• Problem 1
Answer each question from the post on a ministry's busy start to 2011:
(a) What is the ministry called?
(b) How many of the people being walked with are fighting cancer?
(c) At which school will the course on Spiritual Direction and Mentoring be taught?
• Problem 2
Continue the post on a ministry's busy start to 2011 from its final sentence.

• Page excerpt
****************************************

Recently someone asked me if I was going to be less busy this year. I smiled, not sure how I should answer. Where our ministry, Graceworks, is concerned, we should be more focused this year. But the year has begun with Bernice and I doing a lot of listening. It’s just the first week of 2011 and we are walking with three people in serious depression, two people contemplating divorce, at least four fighting cancer, and a number with serious family problems. Oh yes, and a pastor on the verge of burnout. And this is just the first week. Is this any indication of how the year will be like? If it is we have to carve out more time to sit at the feet of Jesus, to find refreshment, wisdom, and direction as to what He expects of us (Luke 10:38-42).
Let me make it utterly clear, especially since many of our friends are reading this, that we love our friends deeply and consider it a privilege to be allowed to walk with them. We are very clear that as we walk with them, we are blessed and transformed as well. It’s just that sometimes we wonder why there are so few involved in the ministry of spiritual friendship. If there were more maybe more can be helped and we can spread the work around. (I guess I will be part answer to his query since I will be teaching a course on Spiritual Direction and Mentoring in Singapore Bible College.)

****************************************

• Supplied material
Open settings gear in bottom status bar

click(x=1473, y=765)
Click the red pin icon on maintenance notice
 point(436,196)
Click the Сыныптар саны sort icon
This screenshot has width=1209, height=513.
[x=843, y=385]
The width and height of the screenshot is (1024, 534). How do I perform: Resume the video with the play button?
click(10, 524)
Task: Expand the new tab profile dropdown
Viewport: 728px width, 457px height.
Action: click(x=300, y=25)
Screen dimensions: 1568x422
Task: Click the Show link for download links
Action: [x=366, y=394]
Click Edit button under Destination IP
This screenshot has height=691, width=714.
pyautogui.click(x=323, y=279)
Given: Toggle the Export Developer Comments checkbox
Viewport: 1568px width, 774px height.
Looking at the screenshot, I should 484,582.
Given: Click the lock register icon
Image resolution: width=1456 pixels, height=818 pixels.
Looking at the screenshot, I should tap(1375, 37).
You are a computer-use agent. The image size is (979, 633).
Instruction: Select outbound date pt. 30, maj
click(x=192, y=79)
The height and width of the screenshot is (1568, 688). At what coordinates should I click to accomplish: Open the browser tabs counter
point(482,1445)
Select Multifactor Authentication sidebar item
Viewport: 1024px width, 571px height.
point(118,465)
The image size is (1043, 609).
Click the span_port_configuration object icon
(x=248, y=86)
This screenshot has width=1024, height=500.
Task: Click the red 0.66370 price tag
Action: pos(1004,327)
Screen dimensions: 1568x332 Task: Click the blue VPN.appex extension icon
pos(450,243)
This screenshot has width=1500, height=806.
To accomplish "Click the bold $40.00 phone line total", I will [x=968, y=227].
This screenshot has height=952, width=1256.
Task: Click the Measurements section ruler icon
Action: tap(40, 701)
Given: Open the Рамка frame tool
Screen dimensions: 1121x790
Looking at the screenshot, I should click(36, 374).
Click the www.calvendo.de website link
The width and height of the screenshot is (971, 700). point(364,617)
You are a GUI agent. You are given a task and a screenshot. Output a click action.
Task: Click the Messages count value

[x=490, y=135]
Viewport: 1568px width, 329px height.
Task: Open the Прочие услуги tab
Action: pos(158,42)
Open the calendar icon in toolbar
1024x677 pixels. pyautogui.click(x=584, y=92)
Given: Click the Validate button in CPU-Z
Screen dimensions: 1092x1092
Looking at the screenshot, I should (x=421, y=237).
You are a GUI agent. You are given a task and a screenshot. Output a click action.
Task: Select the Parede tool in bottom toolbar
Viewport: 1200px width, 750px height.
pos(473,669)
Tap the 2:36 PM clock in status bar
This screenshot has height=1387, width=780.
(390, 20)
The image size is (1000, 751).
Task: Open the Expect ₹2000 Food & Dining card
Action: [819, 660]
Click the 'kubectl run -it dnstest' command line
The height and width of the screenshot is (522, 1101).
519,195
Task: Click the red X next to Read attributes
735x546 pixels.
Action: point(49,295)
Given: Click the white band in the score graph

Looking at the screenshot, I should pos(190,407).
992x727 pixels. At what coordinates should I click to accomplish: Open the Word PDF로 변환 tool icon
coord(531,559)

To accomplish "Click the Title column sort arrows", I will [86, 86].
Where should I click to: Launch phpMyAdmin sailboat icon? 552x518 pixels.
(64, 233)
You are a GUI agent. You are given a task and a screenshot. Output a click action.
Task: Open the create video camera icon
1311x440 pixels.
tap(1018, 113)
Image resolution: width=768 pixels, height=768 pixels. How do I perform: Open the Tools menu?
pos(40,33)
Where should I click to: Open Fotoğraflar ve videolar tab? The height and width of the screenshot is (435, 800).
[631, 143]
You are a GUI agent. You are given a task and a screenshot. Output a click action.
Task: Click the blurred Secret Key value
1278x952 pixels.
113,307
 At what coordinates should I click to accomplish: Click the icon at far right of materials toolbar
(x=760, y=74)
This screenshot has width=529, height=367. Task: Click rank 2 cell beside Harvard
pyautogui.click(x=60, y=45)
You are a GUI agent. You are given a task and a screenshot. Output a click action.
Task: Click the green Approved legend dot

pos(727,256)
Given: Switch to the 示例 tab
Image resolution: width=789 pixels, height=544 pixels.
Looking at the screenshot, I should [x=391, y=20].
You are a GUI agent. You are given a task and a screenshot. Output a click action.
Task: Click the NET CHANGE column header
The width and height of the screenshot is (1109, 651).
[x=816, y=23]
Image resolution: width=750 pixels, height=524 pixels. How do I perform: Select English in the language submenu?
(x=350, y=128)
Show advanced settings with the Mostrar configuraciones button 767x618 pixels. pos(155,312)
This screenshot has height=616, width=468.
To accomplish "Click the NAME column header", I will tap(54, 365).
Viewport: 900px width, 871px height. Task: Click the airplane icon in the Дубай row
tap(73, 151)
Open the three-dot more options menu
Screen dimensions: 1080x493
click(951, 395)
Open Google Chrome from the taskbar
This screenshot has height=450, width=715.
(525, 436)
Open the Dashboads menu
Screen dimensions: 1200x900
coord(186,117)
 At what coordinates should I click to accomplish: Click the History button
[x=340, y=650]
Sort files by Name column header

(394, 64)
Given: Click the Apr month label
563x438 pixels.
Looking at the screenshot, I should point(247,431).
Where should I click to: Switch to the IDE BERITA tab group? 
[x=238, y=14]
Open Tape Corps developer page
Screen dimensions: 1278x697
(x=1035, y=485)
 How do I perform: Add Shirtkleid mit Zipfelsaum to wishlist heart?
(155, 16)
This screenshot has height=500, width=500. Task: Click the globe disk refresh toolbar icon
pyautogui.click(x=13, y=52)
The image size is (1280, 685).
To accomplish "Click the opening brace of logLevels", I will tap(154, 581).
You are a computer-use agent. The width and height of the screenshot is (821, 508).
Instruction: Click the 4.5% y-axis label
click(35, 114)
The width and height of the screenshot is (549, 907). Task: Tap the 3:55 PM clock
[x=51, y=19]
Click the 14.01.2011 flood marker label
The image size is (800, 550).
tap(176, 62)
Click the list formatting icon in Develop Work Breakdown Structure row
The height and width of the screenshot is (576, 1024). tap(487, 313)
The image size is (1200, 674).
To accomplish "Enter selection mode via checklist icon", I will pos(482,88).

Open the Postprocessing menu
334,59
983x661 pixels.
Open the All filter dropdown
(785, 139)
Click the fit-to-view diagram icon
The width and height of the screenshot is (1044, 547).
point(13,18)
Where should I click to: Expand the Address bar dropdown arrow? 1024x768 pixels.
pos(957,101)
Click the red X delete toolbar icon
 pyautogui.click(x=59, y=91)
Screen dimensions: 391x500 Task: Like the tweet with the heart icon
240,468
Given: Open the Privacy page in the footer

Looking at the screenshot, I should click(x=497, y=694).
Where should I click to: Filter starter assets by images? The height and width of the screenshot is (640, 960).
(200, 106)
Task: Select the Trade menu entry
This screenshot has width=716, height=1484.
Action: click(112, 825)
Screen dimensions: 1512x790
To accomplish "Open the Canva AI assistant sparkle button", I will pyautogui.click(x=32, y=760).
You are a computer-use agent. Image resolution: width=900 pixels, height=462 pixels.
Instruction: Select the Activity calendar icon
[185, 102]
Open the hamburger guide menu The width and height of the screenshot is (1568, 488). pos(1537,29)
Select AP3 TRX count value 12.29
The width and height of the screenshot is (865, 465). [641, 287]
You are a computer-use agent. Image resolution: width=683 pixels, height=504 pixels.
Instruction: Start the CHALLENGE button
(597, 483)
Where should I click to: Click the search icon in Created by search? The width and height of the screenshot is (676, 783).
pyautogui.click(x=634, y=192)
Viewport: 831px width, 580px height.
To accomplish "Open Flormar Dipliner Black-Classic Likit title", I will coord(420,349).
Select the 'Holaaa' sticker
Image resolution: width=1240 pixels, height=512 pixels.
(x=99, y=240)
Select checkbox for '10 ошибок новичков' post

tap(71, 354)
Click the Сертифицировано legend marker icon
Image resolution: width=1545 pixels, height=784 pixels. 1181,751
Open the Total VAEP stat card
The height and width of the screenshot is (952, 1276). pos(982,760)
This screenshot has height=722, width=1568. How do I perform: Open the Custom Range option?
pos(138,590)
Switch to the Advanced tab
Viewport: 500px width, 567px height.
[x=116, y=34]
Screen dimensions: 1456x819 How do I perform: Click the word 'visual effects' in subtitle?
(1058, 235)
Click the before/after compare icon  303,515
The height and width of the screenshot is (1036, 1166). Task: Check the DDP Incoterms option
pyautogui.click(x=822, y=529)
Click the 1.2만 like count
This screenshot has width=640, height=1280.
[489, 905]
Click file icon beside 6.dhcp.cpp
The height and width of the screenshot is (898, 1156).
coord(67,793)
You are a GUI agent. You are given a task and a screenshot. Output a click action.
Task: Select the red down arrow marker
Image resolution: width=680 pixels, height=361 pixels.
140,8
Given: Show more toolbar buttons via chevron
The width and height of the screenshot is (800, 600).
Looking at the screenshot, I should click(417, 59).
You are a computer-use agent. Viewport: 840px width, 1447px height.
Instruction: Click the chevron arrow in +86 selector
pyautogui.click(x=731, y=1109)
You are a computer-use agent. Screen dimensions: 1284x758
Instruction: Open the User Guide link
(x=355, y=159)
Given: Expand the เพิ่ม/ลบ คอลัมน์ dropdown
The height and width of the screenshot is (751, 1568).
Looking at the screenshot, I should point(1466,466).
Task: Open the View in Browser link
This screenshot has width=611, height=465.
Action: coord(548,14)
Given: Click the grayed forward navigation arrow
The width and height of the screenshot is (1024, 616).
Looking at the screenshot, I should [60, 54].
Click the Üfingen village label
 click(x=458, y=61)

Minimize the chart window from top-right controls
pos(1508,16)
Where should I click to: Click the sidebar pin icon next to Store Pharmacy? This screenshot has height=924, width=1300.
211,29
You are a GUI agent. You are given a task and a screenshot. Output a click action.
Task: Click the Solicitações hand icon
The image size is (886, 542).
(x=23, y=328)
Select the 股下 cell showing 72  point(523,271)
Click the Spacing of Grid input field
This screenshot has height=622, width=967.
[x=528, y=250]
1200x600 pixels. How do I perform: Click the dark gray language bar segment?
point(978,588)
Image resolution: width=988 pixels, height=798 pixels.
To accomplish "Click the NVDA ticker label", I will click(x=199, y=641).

****************************************

• Exercise answer 1
(a) Graceworks
(b) At least four
(c) Singapore Bible College

• Exercise answer 2
You may also be wondering if all we do is listen. All the folks I mentioned are facing serious problems. Surely we can do more than just listen. Well, duh, of course we offer whatever help we can. For example we encouraged one of the folks facing clinical depression to see a compassionate Christian psychiatrist that we know. He has and is on the road to recovery. But yes it is true that a lot of our ministry to our friends in pain consist of listening to them. Why? For two reasons at least. One, we have learnt long ago that there is just so much we can do to fix people’s problems. The Lord has taught us a long time ago that we are not rescuing messiahs. We are often overwhelmed by the magnitude of our friends’ problems and we do what we should — we pray and refer them to the Lord (Mark 2:1-12). The second reason why we do a lot of listening is the fact that we understand the power of listening. I like the way Tomas R. Hawkins writes about the power of listening:
Listening and being listened to are basic means of feeling understood and accepted. To listen is to validate, acknowledge, and appreciate another person. People grow through this giving and returning of attention and recognition. Listening and being listened to are the fundamental ways we span the spaces that divide us. The disappointment we feel when we have not been heard reflects how much listening serves as a foundation for our sense of selfhood. Listening is so central to our lives that it often escapes notice. It appears in so many guises that we frequently overlook its importance. Being listened to is how we discover ourselves as acceptable and valuable. (Thomas R. Hawkins, Cultivating Christian Community, Nashville, TN: Discipleship Resources, 2001, 36.)
I understand what Hawkins is saying. In my darkest moments I was most frustrated with friends who quickly “diagnosed” my problems and began to give me solutions. I was most blessed by those who really listened. The primacy of listening is a biblical principle. The apostle James has this to say:
My dear brothers and sisters, take note of this: Everyone should be quick to listen, slow to speak and slow to become angry . . . (James 1:19 NIV)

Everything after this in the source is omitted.